RECORDS FOR THE TASK

____________________

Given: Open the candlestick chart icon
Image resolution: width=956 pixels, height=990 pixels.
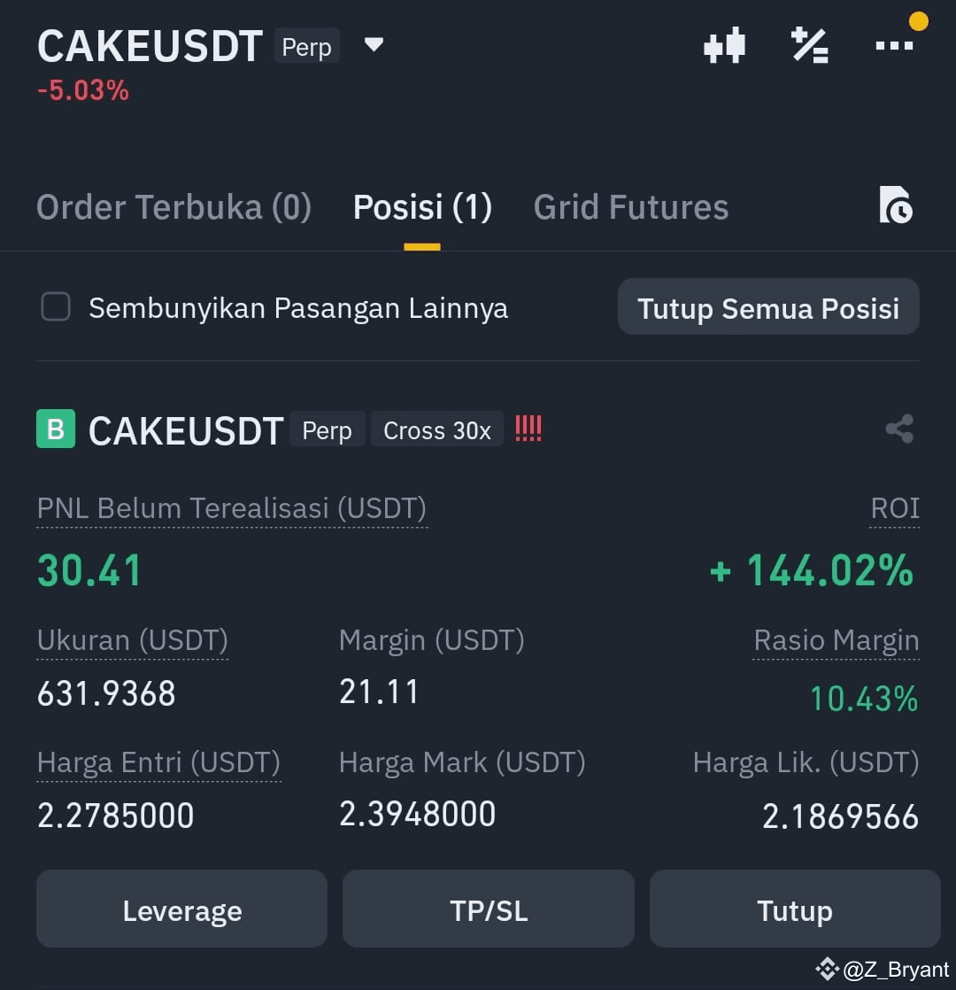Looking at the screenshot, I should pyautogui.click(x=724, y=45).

____________________

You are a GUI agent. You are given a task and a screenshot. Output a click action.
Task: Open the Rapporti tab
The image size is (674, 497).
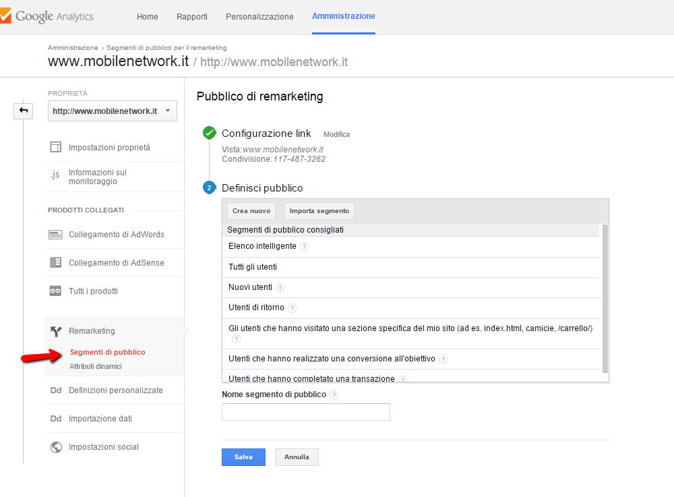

____________________

WHAT THE EXERCISE ASKS
Check every line of the entries for "Open" and report how many lines contain it, without any other words.

REPLY
2